> PROBLEM DETAILS
Exactly the lines below from the line with "868x360 pixels. At" through the line with "Image resolution: width=610" must make up the answer, both ends included and pictures left out.

Saved entries:
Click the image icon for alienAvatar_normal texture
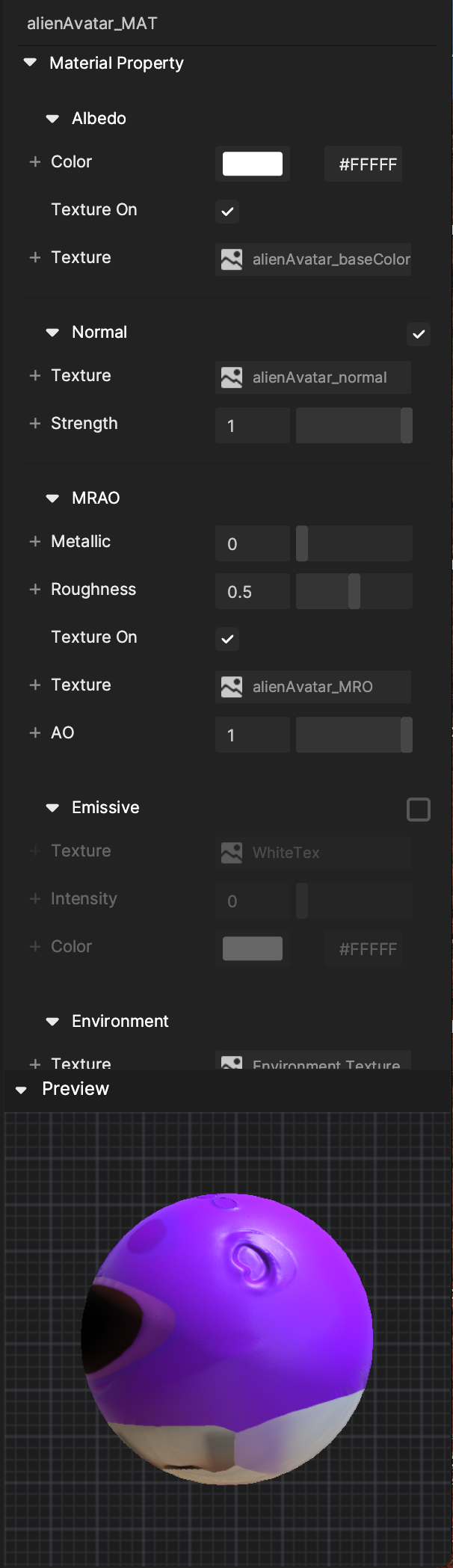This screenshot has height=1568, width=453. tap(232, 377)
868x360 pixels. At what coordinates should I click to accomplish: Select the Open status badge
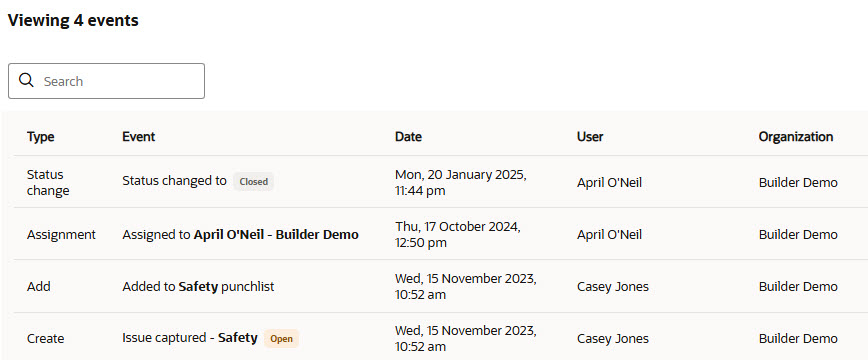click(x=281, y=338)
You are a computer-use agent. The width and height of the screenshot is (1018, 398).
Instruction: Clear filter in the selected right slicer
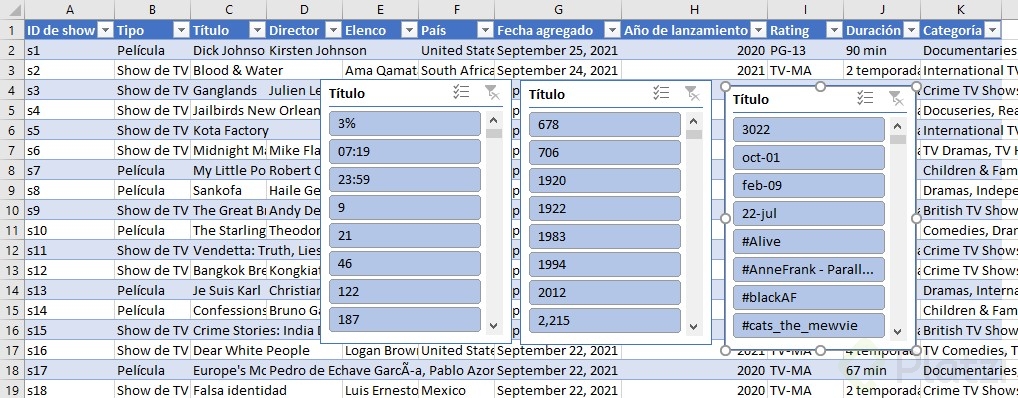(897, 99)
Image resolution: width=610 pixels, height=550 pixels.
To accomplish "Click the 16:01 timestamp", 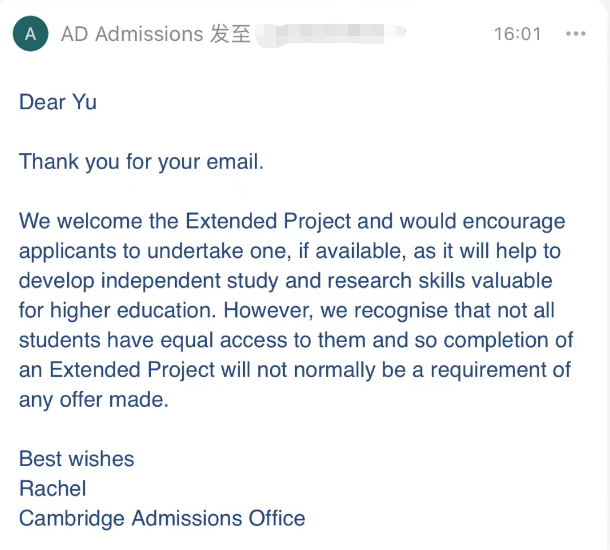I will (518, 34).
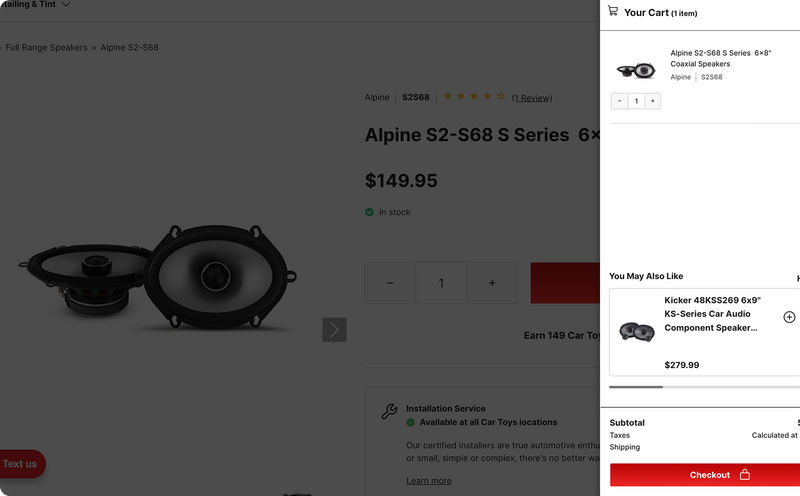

> SOLVED PROBLEM
868x360 pixels. At what coordinates should I click to accomplish: Select the Open status badge
click(x=281, y=338)
You are a computer-use agent. The width and height of the screenshot is (1018, 398).
Instruction: Clear filter in the selected right slicer
(897, 99)
Image resolution: width=610 pixels, height=550 pixels.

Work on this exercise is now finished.